Directions for this task: Determine the number of lines in the following entries that hold the word "agent". Give only that number.

****

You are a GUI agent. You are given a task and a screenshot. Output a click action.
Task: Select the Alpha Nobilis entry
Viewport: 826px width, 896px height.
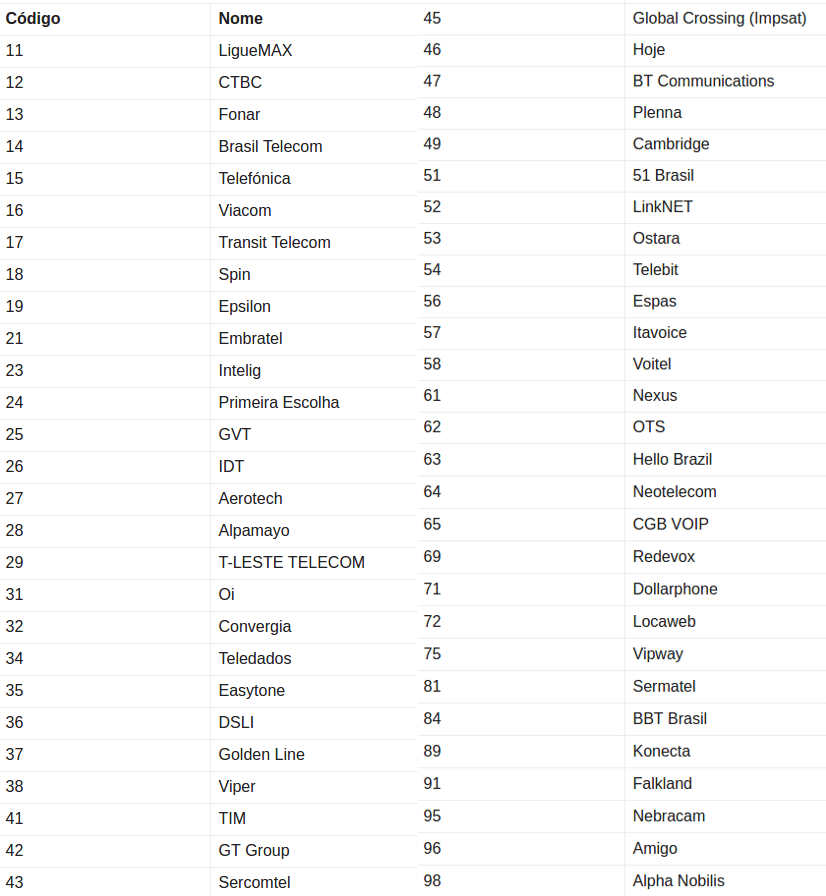pyautogui.click(x=678, y=881)
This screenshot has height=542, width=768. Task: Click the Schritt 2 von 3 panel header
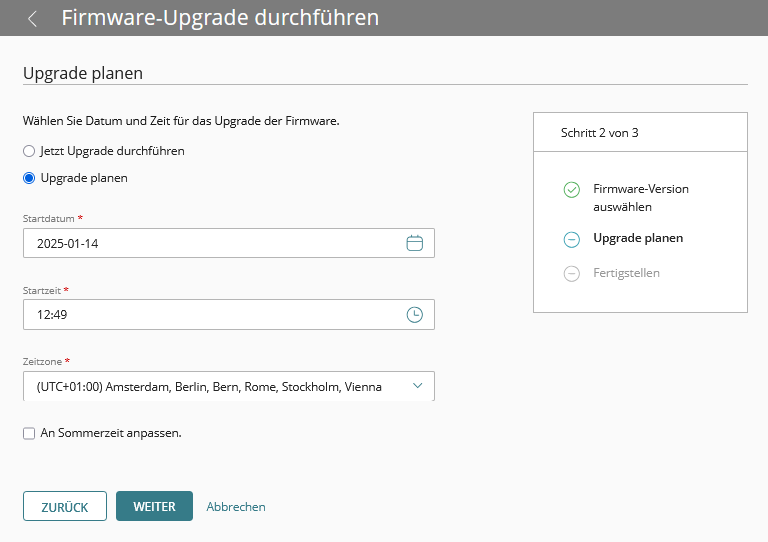[640, 132]
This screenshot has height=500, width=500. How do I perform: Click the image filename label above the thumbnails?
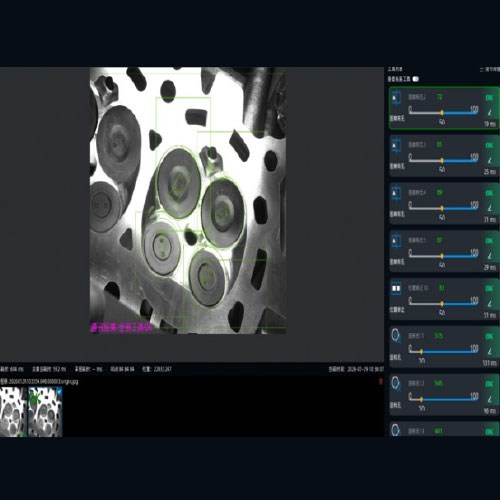point(39,381)
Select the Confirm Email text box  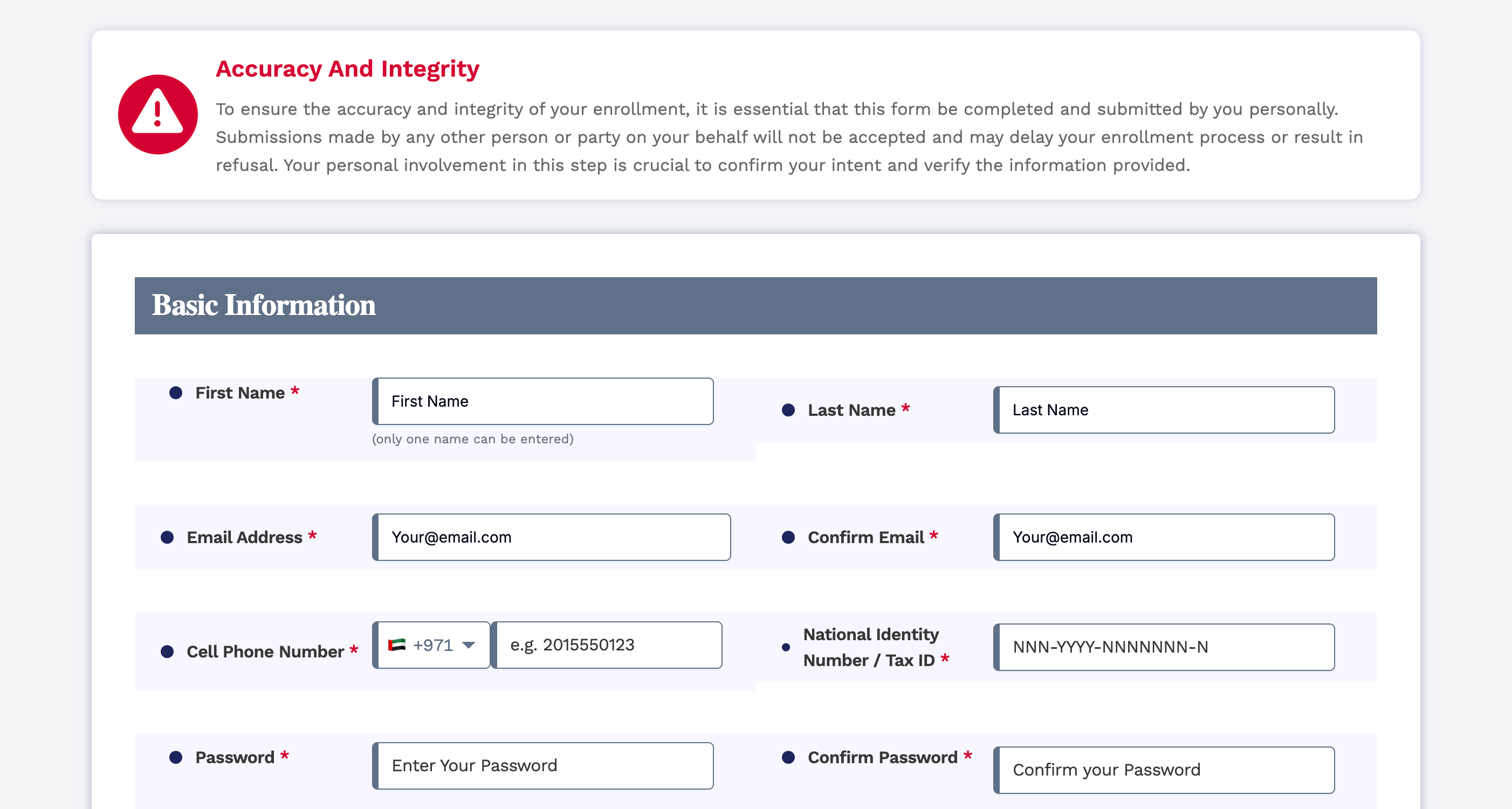(1164, 537)
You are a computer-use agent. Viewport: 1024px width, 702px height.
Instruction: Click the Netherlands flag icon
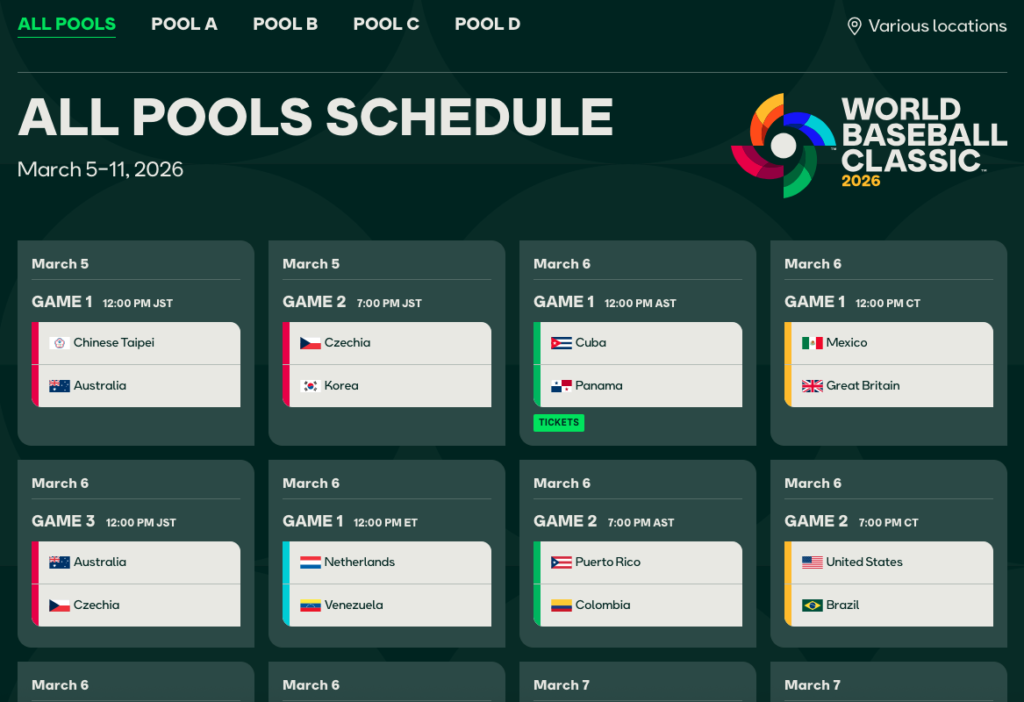[x=310, y=562]
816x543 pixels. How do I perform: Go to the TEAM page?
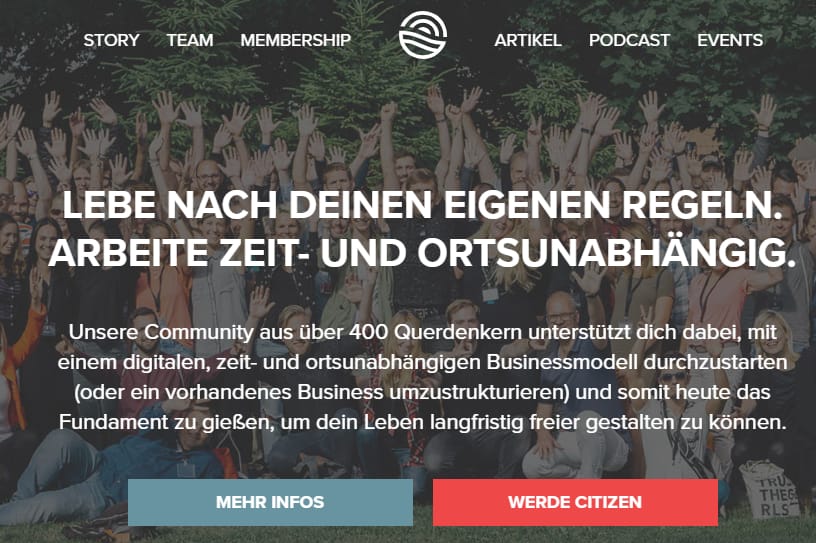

****

Result below: 2